If we spend their money on other people – say, on healthcare or schools or feeding the poor – then they’ll starve.  This is a famine.  It is every man for himself.

If the Tea Party people are willing to spend money on anything, it’s guns.  Their own guns, and a seemingly endless supply of guns for the military, which can never have enough guns, because there are ENEMIES everywhere.  We are in danger.  We need to entrench, hunker down in a defensive posture, and wait out the storm, gripping our guns tightly and hoarding our money just like we hoard our food.

To many people, the fact that other developed countries offer free healthcare – as well as free schools, free fire departments and lots of other basic necessities and still somehow manage to eat and breathe and go about their daily lives, argues strongly that the Tea Partiers are over-reacting.  In fact, to many Americans, those Tea Party people seem a little…well…nuts.

What’s going on  here?

As a starting place, it is a basic principle in psychotherapy that money is a surrogate for security in love.

Young children love security – they flourish in an environment that most adults would find stifling.  The safer the better is a good general rule for raising a happy child.  You’ve probably noticed that when you finish reading a picture book to a small child he doesn’t want you to read another book to him.  He wants you to read THE SAME BOOK to him, again.  And then THE SAME BOOK again.  And then again.  It feels safer that way.

Young children like dinner to be at the same time every night.  And breakfast at the same time every morning.  And yep, they like lunch at the same time – in fact, they like to eat the same thing every single time, if possible (preferably something safe, like pizza or chicken nuggets.)

Most of all, children crave security in love.  They need you to love them ABSOLUTELY, unconditionally and totally.  In fact, they are literally of you – they came from your bodies – so you must love them as you love yourself.  You must delight in them, utterly, or they will sense that something is wrong, and blame themselves, and start to worry.

That’s where the problems start.

What if a parent doesn’t love herself?  Not all parents are certain that they like who they are.  Nor are they all capable of providing an environment of absolute stability or safety.  Life can feel like a storm-tossed sea sometimes, and even good parents often feel overwhelmed and filled with doubt about themselves and their future.

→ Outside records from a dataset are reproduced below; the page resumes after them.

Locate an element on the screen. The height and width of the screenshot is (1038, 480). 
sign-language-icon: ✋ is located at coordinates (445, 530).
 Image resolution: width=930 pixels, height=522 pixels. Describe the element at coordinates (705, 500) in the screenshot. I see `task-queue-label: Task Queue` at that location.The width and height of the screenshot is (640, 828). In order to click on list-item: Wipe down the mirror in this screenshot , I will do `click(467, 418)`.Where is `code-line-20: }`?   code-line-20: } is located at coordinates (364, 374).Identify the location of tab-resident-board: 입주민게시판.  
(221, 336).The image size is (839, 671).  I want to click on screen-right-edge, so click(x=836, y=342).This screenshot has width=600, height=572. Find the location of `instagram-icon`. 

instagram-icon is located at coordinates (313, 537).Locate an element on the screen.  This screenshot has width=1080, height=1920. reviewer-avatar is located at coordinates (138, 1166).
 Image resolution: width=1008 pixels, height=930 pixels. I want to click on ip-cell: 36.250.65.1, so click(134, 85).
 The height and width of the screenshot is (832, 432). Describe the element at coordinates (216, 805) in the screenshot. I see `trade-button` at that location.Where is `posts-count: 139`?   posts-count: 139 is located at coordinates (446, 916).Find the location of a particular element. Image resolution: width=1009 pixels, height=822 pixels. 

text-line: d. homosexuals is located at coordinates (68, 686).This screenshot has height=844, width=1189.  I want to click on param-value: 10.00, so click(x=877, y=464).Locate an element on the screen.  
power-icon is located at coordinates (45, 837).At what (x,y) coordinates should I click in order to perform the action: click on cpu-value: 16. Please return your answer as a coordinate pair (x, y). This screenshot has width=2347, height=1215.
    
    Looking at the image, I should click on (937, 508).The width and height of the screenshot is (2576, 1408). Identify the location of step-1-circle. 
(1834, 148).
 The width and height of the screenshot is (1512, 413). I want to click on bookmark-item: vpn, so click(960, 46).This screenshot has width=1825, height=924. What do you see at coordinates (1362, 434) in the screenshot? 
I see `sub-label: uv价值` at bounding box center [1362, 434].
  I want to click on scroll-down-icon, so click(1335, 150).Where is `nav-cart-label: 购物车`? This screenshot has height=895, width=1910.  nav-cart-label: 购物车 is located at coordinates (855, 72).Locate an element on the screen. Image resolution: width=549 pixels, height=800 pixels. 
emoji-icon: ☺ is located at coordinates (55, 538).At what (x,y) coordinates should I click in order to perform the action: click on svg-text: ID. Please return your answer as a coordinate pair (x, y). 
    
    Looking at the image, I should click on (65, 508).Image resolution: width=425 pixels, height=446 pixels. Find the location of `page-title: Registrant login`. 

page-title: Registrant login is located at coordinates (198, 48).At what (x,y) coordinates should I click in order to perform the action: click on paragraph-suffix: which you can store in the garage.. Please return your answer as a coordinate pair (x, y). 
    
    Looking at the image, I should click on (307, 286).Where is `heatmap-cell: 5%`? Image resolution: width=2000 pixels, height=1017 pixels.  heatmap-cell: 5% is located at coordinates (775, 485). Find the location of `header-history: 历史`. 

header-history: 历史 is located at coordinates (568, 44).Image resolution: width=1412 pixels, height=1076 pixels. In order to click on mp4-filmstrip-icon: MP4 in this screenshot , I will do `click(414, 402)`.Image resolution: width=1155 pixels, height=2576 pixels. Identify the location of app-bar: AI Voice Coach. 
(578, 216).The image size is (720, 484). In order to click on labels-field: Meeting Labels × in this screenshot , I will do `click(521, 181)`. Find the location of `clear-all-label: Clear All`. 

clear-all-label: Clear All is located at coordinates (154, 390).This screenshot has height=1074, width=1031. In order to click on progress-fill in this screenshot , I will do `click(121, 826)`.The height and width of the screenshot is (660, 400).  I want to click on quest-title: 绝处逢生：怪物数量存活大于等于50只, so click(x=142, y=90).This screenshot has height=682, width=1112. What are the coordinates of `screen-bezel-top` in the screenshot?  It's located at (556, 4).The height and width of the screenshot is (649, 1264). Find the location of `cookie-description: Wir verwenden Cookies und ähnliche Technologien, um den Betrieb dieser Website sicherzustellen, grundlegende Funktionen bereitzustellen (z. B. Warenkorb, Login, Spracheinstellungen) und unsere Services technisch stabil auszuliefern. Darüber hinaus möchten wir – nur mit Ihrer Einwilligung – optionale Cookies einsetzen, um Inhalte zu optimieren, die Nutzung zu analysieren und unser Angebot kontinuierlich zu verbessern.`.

A child raised in a house that doesn’t feel safe will start to compensate by trying to create safety on his own.  This can lead to a host of symptoms that follow him into adulthood.

Children in an insecure environment can employ magical thinking, imagining themselves having impossible powers and responsibilities, such as the power and responsibility to keep parents from fighting or abuse from recurring.  Roles get reversed, and the child believes it has the responsibilities of the parent.  The child can learn to distrust authority and feel he has to do everything for himself.  Sometimes this ties into obsessive compulsive behaviors, eating disorders, sexual compulsiveness – a whole gamut of issues.

These children can also adapt hoarding behaviors, trying to create safety by collecting possessions.  It could start with matchboxes or comic books and develop into a full-blown hoarding compulsion, or an obsession with money instead of the things that really matter in the world – other people, love, caring, relationships and connection with our fellow beings.

Any of this sound like those Tea Party people?

My work with the Tea Partiers (if they were to file, en masse, into my office) would be to symbolically re-parent them, to take them back to the scared children they once were, in a world that felt insecure, and to have them address themselves as the parents they needed, and still need, in order to feel safe and secure.  They need to learn to self-soothe, to address messages to themselves intended to calm those scared children.

Then maybe they can accept that President Obama isn’t Adolf Hitler, providing healthcare to all Americans isn’t going to result in the apocalypse, the military isn’t the only route to a feeling of safety in the world – and putting money before people is the surest route to a wasted life.

On the other hand, helping others – offering care from a place of abundance – is the surest path to joy.